Copyright 2012 by Shawn H Corey. Some rights reserved.
Licence under CC BYSA 3.0
At first, recursion seems to be magic. Break the problem into smaller tasks, call the same subroutine to process those subtasks, and voilĂ , problem solved. In truth, it's not quite so simple but all recursion has four steps. Master those steps and you can do recursion with ease.
The Four Steps of Recursion

The first step in any recursion subroutine is to handle the degenerate cases. These are the cases of the simplest problems. If the input set has zero or one element, figuring out what the subroutine has to do is often straight forward. The tricky part, if there is one, happens when a complex data structure must be returned. At this stage, what the data structure is may not be clear and its implementation must wait until later, after the rest of the subroutine is written.

The second step is to break the problem set down into smaller subsets. The simplest way to do this is to reduce the problem by one. Just remove and save one element from the given set.
Another technique is to divide the given set into two (or more) equal or nearly equal subsets.
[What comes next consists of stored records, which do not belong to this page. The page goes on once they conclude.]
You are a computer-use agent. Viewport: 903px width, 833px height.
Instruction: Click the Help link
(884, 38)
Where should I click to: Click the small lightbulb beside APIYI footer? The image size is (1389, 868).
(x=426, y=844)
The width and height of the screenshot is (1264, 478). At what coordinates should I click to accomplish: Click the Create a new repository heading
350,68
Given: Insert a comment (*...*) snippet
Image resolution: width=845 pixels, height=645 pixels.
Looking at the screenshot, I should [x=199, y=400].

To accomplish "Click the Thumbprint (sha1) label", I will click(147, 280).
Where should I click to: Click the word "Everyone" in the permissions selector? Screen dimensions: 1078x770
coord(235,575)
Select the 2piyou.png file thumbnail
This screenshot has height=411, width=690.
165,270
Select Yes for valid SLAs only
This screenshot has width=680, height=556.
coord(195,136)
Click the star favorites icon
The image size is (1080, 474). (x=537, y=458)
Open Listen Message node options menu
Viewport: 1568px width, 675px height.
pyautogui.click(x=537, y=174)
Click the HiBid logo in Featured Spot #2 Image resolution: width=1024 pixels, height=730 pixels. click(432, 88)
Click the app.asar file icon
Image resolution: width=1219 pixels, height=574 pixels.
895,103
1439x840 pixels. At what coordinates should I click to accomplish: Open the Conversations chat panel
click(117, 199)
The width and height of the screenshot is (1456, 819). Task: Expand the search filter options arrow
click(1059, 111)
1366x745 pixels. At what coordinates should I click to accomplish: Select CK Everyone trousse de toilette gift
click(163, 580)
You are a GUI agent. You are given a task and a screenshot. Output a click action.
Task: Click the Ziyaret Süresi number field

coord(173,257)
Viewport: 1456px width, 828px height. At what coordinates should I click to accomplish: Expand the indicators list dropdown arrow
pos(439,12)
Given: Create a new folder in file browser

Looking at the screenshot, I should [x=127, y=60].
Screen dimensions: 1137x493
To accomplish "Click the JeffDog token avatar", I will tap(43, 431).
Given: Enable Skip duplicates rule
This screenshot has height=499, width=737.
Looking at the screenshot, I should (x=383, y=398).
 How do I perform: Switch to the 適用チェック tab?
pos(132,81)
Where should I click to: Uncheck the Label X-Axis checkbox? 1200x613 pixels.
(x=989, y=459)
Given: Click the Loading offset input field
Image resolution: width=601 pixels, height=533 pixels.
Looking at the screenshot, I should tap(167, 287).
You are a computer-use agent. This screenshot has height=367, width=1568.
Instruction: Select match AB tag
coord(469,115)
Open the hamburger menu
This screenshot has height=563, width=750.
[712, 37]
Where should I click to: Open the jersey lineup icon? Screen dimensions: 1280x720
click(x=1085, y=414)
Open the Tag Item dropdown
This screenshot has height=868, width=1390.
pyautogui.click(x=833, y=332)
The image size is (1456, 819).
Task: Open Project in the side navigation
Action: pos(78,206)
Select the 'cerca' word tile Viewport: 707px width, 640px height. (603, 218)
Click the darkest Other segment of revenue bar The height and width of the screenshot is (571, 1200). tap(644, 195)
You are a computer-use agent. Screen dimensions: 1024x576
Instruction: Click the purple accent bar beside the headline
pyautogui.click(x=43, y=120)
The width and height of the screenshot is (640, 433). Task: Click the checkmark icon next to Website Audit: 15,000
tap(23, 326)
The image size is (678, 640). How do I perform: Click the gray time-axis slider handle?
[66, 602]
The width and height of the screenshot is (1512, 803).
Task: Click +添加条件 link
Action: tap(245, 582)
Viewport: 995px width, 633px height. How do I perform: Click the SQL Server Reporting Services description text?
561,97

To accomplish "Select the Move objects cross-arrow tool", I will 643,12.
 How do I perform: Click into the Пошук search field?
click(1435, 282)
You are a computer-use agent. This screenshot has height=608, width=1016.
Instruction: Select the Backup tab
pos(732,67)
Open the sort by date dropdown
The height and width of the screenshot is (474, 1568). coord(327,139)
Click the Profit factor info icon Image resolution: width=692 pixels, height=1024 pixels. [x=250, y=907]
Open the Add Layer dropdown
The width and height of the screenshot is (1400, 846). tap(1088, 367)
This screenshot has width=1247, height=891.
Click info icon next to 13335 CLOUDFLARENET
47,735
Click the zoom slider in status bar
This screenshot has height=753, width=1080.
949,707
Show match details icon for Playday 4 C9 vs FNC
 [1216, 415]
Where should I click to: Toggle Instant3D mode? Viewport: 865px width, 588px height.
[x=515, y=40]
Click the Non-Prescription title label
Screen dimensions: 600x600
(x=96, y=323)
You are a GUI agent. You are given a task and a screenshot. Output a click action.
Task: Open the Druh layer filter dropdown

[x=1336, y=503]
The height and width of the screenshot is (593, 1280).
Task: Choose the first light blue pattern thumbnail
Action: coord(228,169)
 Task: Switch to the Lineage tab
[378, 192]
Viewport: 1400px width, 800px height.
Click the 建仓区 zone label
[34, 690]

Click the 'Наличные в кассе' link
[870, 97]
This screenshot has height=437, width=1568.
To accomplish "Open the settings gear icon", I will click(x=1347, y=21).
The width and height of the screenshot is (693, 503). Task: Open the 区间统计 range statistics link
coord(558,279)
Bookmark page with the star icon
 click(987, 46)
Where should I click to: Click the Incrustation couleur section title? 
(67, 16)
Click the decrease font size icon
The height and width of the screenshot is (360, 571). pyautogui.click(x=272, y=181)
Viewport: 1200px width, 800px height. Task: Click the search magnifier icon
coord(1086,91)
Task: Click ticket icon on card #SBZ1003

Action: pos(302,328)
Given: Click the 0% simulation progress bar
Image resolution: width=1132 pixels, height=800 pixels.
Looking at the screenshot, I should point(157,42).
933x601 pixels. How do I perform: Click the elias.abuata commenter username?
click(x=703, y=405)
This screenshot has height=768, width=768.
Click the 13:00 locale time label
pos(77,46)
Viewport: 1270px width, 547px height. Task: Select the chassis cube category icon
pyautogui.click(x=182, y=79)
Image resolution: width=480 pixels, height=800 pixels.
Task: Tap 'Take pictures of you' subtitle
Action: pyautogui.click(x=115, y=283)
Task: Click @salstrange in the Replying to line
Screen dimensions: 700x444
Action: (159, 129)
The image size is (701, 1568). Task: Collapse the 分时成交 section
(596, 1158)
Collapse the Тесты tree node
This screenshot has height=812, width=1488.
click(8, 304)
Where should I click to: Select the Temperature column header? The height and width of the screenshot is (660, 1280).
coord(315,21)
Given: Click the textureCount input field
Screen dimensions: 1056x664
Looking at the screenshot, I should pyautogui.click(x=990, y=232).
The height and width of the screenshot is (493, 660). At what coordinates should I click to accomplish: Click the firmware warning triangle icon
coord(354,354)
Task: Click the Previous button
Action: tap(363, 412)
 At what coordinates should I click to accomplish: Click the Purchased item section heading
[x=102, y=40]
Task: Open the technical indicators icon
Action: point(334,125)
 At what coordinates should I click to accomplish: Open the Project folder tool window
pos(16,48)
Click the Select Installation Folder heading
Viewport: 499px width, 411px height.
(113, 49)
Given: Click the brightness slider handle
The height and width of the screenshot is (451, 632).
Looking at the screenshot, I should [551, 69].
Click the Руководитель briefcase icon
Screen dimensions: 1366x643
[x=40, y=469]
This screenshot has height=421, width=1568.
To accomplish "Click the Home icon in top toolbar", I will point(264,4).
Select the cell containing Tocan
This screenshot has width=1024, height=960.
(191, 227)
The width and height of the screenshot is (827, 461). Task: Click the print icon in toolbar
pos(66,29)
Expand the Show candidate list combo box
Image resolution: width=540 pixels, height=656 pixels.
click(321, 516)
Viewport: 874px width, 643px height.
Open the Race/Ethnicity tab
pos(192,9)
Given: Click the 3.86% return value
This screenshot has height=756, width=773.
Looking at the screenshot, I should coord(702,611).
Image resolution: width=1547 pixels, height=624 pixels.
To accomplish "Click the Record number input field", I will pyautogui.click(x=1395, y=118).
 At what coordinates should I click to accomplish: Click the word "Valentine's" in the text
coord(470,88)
There are several things to watch out for. The first is to ensure that every element gets placed in one subset. If not, the element will be dropped and the results inaccurate. The second is to ensure that each element gets placed in only one subset. If not, it is duplicated and, again, the results will be inaccurate. The third is to ensure no subset gets all the elements. This often happens when there are only two elements, both get placed in one subset and none in the other; thus creating an infinite loop. The fourth is to ensure that all subsets have at least one element. If not, the subroutine is wasting time and if the results for an empty set is not null, the results will be inaccurate. The fifth is to ensure that no extra null elements are added. This will waste time and often produces inaccurate results.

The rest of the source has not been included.